QUE para siempre lo sepan los lobos del Santo Oficio de la Administración, esa madrastra avarienta y de manos sucias: a veces, para ser un buen profesor es preciso, y aun aconsejable, ser un mal funcionario.
DOS letreros deliciosos, de ésos que me asaltan de pronto en una calle y me retienen entre risas la mirada. Uno, el más misericordioso, reza así: “Centro de referencia estatal de buenas prácticas para personas mayores”. En un país confesional yo hubiera supuesto que se trataba de la construcción de una iglesia, naturalmente.
El otro estaba al inicio de una calle recién pavimentada por donde no pueden circular coches pero tras leerlo me convencí de que iba a penetrar en el laberinto del Minotauro. “Plan de movilidad urbana sostenible”. Eso decía. Y ahí quedaba la perla para quien la supiera descifrar. Quién sabe si el señor Emeterio, vecino de toda la vida, tras leerlo trabajosamente no se atreviera a pisar ni la primera baldosa…
¿TIENE cerezas de corazón de pichón? ¡Déme un repollo de corazón de buey!, ¡Hay berzas de asa de cántaro! ¡Lléveme el queso de pata de mulo, que se me va solito!… Toda una nomenclatura fantástica que voy oyendo al paso en el mercado público de los sábados. Y me imagino un ejercicio de Juan de Mairena: “Cierren los libros de Preceptiva y salgan ustedes del aula a escuchar metáforas; hoy damos la clase de poesía en el mercado”. Tal vez eso deberíamos hacer de cuando en vez con nuestros alumnos.
Se han puesto en el primer pupitre del mundo sin haber estudiado todas las asignaturas y tienen materias pendientes que resuelven con cursillos acelerados. Así les va
ESTADOS UNIDOS: una ley frena la restricción en el libre uso de armas. Siempre me ha parecido que esa costumbre norteamericana tiene que ver, más que con la inseguridad o la violencia latente en su vida cotidiana, con la poca historia que el país carga a su espalda. Cuando en el siglo XIX allí se hablaba a balazos, en Europa ya estaban prohibidos los duelos, que eran al alba y clandestinos. Le falta a ese pueblo memoria, camino y digestión. Y ello provoca decisiones que nosotros no entendemos bien. Se han puesto en el primer pupitre del mundo sin haber estudiado todas las asignaturas y tienen materias pendientes que resuelven con cursillos acelerados. Así les va.

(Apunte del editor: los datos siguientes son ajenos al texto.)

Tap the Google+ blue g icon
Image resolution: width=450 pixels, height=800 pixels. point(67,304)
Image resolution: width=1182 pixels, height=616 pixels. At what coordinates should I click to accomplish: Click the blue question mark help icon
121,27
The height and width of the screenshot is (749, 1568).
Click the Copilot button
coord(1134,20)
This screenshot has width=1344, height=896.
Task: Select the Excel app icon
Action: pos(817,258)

OBREROS en casa. Olor a colonias gruesas cuando entran por la mañana. Luego, ese ensimismamiento entre los materiales hasta mimetizarse con ellos. Uno se llama Ricardo; hacemos migas: cervezas y cafés compartidos. Alrededor, todo patas arriba. Pienso si no será una justa venganza de estos oficios la de dejar que el imperio del polvo corone todas las cosas de la casa (pequeñas joyas olvidadas, molduras de los muebles, alimentos al aire, ropas…). El polvo: esa insignia de la paciencia que tiene el tiempo. W. G. Sebald decía que el polvo se implica en todos los seres como la luz, el aire y el agua. Como la caspa, como la ceniza. Sí, una justa venganza… ¿Ustedes quieren casas con el olor del lujo?; nosotros les diremos de dónde sale todo: de lo inmundo.

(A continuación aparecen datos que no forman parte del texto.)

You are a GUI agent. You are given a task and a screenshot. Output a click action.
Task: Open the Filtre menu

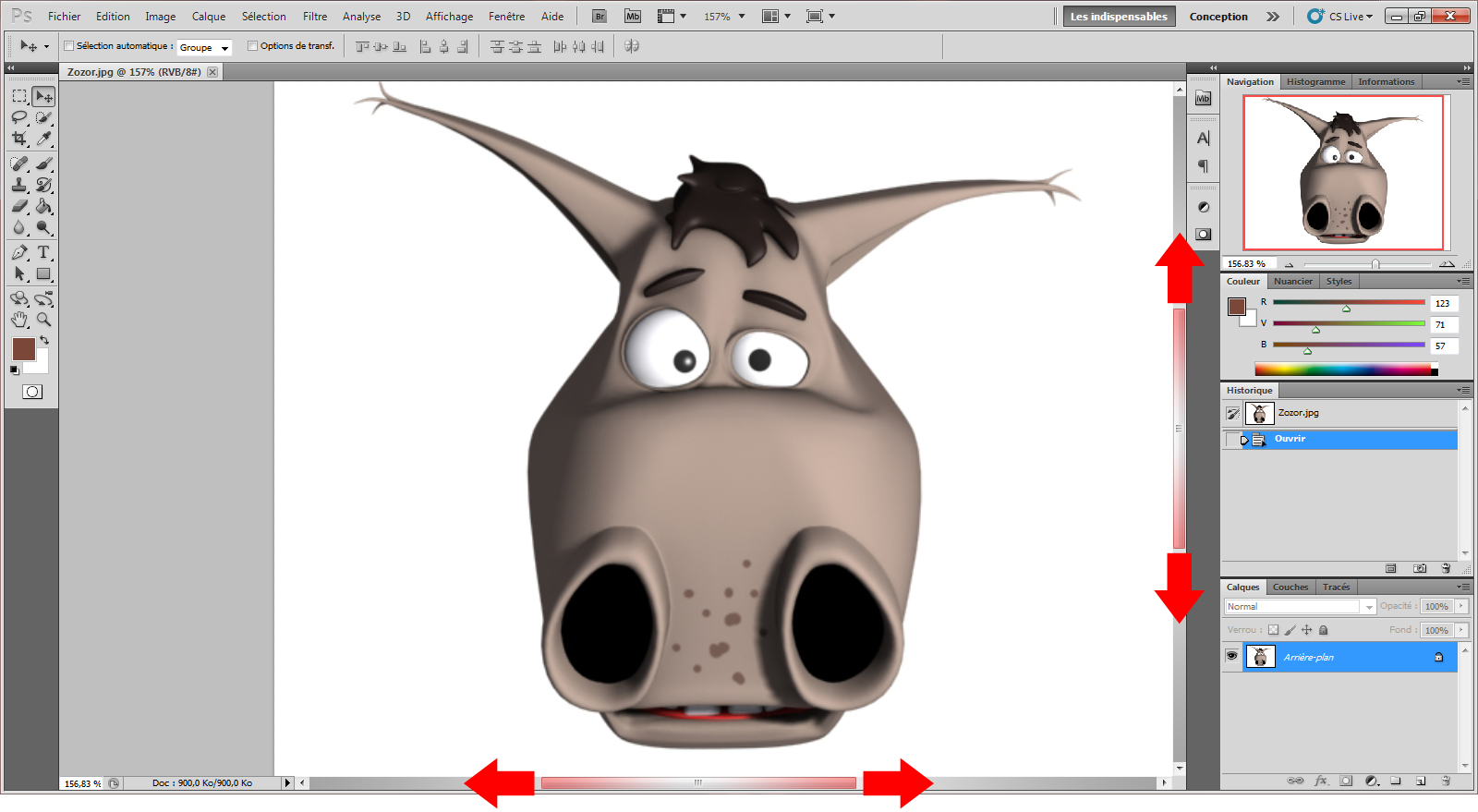314,17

LUIS MARIGÓMEZ publica en Icaria Año. Es su primer libro de poemas. Año, con ese título corredizo y transeúnte (tal como los de algunas de sus narraciones: Vísperas, A través…). Concisión y relato se confunden en chispazos de una neutralidad que turba: “el griterío de los tordos / al anochecer/ en las plazas con árboles / manchas oscuras en sus ramas”. Ha tardado mucho el autor en dejarnos versos suyos entre los dedos. Su discreción tiene que ver del todo con un no poder ya más. Como decía Montale, ser poeta no es un mérito; es un peso que se carga con miedo.